A newly developed three dimensional numerical modeling code that can deal with elasto-visco-plastic deformation will be used to study the controls on faulting during oblique continental extension. This project is a two-phase study that focuses on the controls on patterns of tectonic extension of continental lithosphere. The first phase of the project deals with general questions about the physics of fault development and builds directly on previous work on two dimensional extensional faulting: (1) determination of fault weakening parameters that are needed to match normal fault population statistics for natural and analog studies: size frequency distribution and length offset ratios of model and observed faults would be considered; (2) the effect of elasticity on the pattern of faulting, which has bearing on which numerical methods most efficiently simulate faulting during lithospheric extension. In the second phase of the project, three natural type examples of oblique rifting will be modeled, each of which extended with different initial conditions of thermal and crustal thickness: (1) a region where the crust was likely cold at the time of rifting in order to assess the degree of pre-heating of the rift zone that is needed to explain the along-axis segmentation and across-axis structure of faulting in the Gulf of Suez; (2) a region of moderately thick, warm crust, where highly oblique extension was apparently accommodated by two distinct geometries of transtension to determine what is needed to produce the change from strain partitioning to transtension seen in the Gulf of California; (3) extension of thick, hot crust that may have led to the formation of metamorphic core complexes in places like the Colorado River Extensional Corridor to evaluate if buoyant pluton emplacement is needed for the formation of domal cores of metamorphic core complexes. All the models would consider extreme amounts of oblique extension of areas with thin lithosphere and one suite of models would include a buoyant mid-crustal layer.
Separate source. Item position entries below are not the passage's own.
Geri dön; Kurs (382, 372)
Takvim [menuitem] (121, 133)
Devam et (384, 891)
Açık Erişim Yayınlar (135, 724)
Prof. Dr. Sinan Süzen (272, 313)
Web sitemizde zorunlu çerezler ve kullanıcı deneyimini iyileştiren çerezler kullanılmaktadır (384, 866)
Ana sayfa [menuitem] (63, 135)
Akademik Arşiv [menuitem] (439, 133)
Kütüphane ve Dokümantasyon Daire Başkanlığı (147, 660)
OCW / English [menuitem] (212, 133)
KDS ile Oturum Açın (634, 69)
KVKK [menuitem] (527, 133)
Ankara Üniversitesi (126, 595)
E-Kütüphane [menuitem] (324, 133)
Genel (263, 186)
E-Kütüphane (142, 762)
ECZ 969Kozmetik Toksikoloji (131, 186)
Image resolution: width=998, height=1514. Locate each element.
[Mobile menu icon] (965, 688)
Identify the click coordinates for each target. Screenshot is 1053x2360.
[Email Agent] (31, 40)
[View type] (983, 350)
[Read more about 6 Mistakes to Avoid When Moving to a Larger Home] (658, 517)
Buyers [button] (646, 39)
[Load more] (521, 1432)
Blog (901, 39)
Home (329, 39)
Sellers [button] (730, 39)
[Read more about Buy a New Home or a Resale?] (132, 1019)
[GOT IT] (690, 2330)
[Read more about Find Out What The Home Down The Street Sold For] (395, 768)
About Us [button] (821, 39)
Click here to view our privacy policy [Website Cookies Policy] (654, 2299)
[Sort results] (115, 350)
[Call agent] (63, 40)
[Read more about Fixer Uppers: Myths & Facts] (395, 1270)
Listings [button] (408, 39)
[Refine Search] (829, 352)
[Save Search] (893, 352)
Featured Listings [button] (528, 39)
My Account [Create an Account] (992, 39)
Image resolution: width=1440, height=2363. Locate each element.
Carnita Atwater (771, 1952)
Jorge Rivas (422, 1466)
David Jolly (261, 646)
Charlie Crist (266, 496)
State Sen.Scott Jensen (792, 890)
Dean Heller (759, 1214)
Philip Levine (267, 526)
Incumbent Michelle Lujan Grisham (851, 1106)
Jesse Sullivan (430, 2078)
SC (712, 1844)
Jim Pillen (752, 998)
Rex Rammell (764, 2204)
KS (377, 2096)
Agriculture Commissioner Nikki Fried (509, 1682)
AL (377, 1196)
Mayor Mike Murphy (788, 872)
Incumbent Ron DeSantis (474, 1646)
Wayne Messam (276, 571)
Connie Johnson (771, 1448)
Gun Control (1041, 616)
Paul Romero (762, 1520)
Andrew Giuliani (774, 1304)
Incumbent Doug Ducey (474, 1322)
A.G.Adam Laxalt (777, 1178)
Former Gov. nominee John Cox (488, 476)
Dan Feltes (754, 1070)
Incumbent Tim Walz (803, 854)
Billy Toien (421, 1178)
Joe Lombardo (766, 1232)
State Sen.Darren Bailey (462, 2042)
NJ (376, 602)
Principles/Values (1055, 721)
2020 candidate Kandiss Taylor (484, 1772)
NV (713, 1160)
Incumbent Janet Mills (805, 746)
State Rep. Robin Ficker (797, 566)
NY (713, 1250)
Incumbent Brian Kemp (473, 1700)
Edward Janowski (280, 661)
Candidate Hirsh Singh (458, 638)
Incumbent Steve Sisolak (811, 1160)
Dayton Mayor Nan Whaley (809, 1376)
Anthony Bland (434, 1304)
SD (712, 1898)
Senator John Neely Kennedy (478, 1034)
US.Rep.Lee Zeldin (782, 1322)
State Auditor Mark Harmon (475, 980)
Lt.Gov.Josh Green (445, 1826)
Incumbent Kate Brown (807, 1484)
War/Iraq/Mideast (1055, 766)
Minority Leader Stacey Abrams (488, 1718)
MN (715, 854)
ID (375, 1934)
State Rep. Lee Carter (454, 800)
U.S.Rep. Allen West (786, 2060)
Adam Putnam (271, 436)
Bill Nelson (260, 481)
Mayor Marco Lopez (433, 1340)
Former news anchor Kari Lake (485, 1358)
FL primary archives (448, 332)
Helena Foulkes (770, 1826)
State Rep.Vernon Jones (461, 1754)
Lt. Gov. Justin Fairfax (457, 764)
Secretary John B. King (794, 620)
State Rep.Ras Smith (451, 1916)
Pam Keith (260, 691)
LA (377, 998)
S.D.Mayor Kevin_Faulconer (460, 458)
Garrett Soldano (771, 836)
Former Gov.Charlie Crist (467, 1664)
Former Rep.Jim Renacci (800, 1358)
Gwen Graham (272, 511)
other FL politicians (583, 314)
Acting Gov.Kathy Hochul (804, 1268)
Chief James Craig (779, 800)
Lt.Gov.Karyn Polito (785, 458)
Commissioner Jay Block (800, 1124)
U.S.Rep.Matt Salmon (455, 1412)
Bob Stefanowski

The breakup of continents controls the shape of the Earth's surface and directly affects regional and global climate. Besides curiosity about geography and climate there are economic reasons to study the how breakup, or rifting, occurs. Much of the world's hydrocarbon reserves were formed and preserved in the geologic structures of rifted continental margins. The research team has recently advanced the hypothesis that continental breakup occurs only under one of two special circumstances: when injection of magmatic dikes heats and weakens the lithosphere or when thickening the crust during mountain building also warms and weakens the lithosphere. The goal of this project is to investigate how these very different processes may produce the great variety of structures observed at rifted continental margins. To study the development of rift structures advanced numerical models, similar to those used by engineers to design structures that do not fail under reasonable loads will be employed. These models differ from most engineering models in that how multiple failure or slip events on faults combine to produce structures on a very large spatial and temporal scale are considered. Previously, some of these structures have been modeled in two dimensions. Now, the combination of better numerical methods and bigger computer clusters permits examination of how these structures develop in three dimensions. This is particularly important since some of the structures are intrinsically three dimensional. By trying to reproduce the observed patterns of faults, crustal thickness, and topography the strength of faults may be constrained and aid in understanding earthquake behavior.